**Exercise**
Please return each line of the material below that contains the string "width", copying every such line in full.

**Excerpted data**
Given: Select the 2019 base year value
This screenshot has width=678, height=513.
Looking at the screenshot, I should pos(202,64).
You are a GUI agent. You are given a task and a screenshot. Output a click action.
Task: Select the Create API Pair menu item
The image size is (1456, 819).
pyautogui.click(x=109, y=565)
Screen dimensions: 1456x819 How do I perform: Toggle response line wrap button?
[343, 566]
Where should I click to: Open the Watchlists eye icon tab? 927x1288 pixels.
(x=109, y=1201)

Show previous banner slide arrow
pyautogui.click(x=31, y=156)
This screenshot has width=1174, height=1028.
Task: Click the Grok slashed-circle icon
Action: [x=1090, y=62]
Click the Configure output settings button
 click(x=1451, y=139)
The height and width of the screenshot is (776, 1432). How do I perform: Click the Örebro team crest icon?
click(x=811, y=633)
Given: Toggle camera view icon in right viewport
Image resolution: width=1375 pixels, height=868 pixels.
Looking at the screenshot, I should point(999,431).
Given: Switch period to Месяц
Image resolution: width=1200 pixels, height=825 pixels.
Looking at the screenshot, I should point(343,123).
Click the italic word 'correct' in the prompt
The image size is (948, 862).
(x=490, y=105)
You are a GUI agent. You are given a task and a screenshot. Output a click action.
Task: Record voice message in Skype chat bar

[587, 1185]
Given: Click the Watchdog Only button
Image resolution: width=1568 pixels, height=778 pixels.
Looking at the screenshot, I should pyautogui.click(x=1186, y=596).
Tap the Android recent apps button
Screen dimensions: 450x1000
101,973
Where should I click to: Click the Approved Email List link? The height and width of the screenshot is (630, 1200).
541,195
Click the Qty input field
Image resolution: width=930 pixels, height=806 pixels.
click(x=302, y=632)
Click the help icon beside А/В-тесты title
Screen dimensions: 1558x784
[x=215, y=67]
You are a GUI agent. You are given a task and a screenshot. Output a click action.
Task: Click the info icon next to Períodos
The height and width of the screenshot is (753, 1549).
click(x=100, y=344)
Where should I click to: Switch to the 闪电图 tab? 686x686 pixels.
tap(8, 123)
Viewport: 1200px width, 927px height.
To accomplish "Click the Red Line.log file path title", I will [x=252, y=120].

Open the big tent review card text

**Task output**
This screenshot has width=678, height=513.
This screenshot has width=1174, height=1028.
The height and width of the screenshot is (776, 1432). How do I perform: Click the Örebro team crest icon?
Image resolution: width=1375 pixels, height=868 pixels.
Image resolution: width=1200 pixels, height=825 pixels.
Image resolution: width=1568 pixels, height=778 pixels.
Where should I click to: Click the Approved Email List link? The height and width of the screenshot is (630, 1200).
Image resolution: width=930 pixels, height=806 pixels.
The height and width of the screenshot is (753, 1549).
Viewport: 1200px width, 927px height.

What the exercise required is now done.